3 comentários em “A Revolução Quântica e o desespero dos homens de fé”
Com respeito a [13]: se houvesse a maneira de medir sem supor alguém que o fizesse, que medição seria essa? Quando se mede, sempre se compara algo com uma escala e dita escala é arbitrária, parte de uma cultura, assim como quem mede e o que é observado, pois só é observado o que já entrou à cultura. Esse problema não existe ‘como tal’, creio eu, a não ser para os que são afetados pelo idealismo (pró ou contra), creio eu.
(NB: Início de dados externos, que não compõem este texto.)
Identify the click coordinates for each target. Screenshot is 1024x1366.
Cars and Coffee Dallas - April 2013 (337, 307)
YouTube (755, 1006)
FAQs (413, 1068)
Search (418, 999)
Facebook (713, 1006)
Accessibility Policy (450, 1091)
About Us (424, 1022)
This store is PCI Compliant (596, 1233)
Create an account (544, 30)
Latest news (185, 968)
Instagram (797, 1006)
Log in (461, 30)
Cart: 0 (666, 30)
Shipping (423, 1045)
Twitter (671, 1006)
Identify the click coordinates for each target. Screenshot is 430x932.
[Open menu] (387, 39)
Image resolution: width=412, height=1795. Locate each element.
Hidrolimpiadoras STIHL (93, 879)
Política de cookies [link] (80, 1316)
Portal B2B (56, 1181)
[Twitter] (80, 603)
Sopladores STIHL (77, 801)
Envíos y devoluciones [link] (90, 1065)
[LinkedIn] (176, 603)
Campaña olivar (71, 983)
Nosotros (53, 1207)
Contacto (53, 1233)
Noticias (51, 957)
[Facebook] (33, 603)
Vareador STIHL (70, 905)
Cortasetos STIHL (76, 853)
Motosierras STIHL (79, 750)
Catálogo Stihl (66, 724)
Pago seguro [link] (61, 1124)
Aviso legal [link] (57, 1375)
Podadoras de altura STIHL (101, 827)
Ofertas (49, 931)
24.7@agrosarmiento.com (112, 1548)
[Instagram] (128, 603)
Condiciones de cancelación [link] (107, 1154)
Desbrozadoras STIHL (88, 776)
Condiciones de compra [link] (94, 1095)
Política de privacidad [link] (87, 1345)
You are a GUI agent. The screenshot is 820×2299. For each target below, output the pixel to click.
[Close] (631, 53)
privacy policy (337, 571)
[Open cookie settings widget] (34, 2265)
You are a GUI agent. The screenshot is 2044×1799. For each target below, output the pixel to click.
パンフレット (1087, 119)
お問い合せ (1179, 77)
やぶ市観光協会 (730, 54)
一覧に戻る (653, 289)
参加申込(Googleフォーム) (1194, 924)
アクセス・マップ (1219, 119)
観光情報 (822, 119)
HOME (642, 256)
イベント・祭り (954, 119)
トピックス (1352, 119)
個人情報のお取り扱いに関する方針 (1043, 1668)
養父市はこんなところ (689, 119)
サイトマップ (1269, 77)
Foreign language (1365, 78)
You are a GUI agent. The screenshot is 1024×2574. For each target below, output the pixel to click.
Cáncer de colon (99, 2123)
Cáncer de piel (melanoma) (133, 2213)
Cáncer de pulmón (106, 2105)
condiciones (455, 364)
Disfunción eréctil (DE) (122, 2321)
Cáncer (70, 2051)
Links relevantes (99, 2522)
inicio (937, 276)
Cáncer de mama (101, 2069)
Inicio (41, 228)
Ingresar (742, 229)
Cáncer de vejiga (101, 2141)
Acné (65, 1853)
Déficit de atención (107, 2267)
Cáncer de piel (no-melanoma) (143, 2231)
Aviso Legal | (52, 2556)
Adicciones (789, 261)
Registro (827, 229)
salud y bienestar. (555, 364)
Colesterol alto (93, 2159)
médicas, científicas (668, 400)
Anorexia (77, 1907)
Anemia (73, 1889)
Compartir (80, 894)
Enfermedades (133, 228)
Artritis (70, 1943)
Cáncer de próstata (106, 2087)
Com relação ao Princípio de Incerteza: o vocabulário aceito para definir o problema é estranho. Quando há uma eleição dizemos que a aferição dos resultados colapsa as estatísticas prévias ao escrutínio? Não. Mas é justamente a maneira que se usa para referir a investigação sobre as partículas. Quando Sherlock Holmes dá com a solução de seu caso, ele colapsou a investigação na solução? (Esta última está forçada, mas vá lá…)
Um abraço.
Caro Fernando,
Sua boa crítica não é completamente válida, embora tenha alguma fundamentação na literatura.
1- Há uma diferença entre a medida na Física Clássica e na Física Moderna (Teoria Quântica e Teoria da Relatividade). Na Física Clássica a medida permite prever a trajetória futura com qualquer grau desejável de precisão, basta medir a posição e o momentum (massa vezes velocidade). Já na Física Moderna a medida não permite a previsão.
2- O problema do colapso da função de onda é o seguinte: quando fazemos um experimento, dependendo do arranjo que escolhemos (posição de espelhos, de anteparos, posição e disposição de imãs e detectores) o resultado final poderá ser uma franja de onda (representado matematicamente como uma função de onda). Tal resultado, pelas leis clássicas da ondulatória, indica que o objeto medido não teve uma trajetória, pois se tratava de uma onda, não tendo uma posição discreta em todos instantes entre o início do experimento e a medição. Digamos que em tal arranjo escolhido tem um detector qualquer, desligado, em um dos caminhos possíveis. Se o ligarmos, não mudando mais nada no arranjo, o resultado final muda, transformando-se em uma detecção discreta (corpuscular, não ondulatória) permitindo a retrovisão da trajetória (esse fenômeno é chamado de “colapso da função de onda). PS.: a mudança ocorre imediatamente, independentemente da distância entre o detector no qual ocorreu a mudança (colapso da função de onda) e o detector ligado, o que contraria a proibição da ação à distância (princípio de não-localidade).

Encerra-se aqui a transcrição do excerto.